**WHAT IS BEING ASKED:** Pull out every line of the records below that contains the string "maximize" and copy each one as it appears.
** Begin **
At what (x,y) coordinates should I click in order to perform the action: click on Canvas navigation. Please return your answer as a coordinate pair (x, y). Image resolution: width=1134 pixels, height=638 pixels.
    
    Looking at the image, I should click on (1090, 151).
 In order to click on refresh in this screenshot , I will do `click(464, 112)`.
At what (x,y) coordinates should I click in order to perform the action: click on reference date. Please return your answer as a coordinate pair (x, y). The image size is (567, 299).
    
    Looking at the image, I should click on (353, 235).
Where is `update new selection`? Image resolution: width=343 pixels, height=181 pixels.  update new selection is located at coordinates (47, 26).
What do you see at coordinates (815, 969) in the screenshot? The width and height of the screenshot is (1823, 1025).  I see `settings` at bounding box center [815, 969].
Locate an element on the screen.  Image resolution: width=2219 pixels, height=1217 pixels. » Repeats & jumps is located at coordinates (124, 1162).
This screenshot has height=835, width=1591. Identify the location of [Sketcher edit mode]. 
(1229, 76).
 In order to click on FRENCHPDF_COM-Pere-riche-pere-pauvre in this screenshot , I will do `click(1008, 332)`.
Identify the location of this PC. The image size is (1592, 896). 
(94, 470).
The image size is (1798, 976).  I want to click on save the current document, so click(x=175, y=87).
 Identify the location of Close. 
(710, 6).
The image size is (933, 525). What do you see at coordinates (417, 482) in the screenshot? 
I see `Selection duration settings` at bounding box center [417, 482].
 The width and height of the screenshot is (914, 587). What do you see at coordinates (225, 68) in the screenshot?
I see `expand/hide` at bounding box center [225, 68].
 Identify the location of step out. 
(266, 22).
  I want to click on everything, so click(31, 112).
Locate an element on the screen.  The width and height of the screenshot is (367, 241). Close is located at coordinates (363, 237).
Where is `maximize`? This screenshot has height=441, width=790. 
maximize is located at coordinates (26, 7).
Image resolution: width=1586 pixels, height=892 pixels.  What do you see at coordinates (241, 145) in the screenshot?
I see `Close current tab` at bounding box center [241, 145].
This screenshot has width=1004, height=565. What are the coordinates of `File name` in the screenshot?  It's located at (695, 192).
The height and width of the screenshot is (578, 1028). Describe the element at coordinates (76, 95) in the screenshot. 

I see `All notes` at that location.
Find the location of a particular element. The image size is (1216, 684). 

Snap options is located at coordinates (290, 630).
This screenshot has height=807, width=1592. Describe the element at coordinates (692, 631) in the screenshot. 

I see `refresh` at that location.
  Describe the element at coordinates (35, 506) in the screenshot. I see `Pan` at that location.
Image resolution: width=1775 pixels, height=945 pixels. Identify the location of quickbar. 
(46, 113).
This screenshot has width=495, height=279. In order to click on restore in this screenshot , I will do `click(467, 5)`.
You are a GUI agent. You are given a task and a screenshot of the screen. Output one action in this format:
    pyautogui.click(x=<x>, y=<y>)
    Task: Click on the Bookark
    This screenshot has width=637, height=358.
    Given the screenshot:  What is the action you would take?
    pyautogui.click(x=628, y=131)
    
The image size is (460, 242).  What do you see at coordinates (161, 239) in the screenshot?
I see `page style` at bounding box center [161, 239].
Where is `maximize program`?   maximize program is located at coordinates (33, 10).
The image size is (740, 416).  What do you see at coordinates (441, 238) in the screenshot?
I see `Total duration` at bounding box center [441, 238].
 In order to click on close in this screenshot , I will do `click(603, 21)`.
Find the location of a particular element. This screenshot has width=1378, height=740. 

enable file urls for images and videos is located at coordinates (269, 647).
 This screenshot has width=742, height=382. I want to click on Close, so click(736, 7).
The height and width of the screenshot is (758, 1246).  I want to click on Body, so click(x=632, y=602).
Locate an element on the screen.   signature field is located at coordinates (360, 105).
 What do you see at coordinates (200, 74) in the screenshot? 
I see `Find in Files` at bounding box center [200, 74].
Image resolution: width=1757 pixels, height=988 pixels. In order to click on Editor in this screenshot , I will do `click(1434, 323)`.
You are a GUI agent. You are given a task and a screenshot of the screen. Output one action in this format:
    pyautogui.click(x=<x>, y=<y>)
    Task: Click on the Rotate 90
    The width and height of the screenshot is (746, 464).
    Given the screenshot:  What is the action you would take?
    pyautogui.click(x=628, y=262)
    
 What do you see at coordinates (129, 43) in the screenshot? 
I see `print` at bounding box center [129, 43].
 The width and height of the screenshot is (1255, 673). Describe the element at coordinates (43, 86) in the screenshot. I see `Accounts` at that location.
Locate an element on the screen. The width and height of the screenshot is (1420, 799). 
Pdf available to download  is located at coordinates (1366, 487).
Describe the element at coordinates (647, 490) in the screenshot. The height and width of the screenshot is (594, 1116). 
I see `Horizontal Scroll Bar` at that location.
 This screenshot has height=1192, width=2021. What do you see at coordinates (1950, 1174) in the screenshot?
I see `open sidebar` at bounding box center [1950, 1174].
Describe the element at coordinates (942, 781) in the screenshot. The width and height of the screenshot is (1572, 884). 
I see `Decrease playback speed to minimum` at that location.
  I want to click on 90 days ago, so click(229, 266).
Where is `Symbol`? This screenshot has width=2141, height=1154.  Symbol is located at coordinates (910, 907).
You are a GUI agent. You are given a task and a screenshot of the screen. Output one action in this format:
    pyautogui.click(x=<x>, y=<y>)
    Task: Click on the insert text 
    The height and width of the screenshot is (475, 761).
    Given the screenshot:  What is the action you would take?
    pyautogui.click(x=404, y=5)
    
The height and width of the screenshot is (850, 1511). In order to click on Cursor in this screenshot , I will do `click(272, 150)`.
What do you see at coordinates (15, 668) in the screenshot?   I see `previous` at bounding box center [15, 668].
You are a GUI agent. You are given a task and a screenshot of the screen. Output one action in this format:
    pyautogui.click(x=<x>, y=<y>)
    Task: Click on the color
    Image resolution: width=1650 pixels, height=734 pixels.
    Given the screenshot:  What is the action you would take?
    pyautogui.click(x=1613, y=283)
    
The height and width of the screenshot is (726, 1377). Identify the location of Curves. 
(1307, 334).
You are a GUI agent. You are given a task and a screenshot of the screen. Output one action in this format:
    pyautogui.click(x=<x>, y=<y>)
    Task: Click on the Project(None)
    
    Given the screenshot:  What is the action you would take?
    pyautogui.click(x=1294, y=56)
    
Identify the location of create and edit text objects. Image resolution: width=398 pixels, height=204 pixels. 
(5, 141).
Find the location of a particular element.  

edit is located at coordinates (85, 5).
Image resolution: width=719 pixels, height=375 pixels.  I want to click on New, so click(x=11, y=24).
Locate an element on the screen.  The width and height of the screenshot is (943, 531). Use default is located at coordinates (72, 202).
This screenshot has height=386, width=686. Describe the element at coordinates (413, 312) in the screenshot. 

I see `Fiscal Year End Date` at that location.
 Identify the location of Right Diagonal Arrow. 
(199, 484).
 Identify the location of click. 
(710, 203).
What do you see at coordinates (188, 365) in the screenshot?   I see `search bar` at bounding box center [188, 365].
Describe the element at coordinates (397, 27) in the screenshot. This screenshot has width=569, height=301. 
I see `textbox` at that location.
** End **
**SOLUTION:**
Where is `maximize`? This screenshot has height=441, width=790. 
maximize is located at coordinates (26, 7).
Where is `maximize program`?   maximize program is located at coordinates (33, 10).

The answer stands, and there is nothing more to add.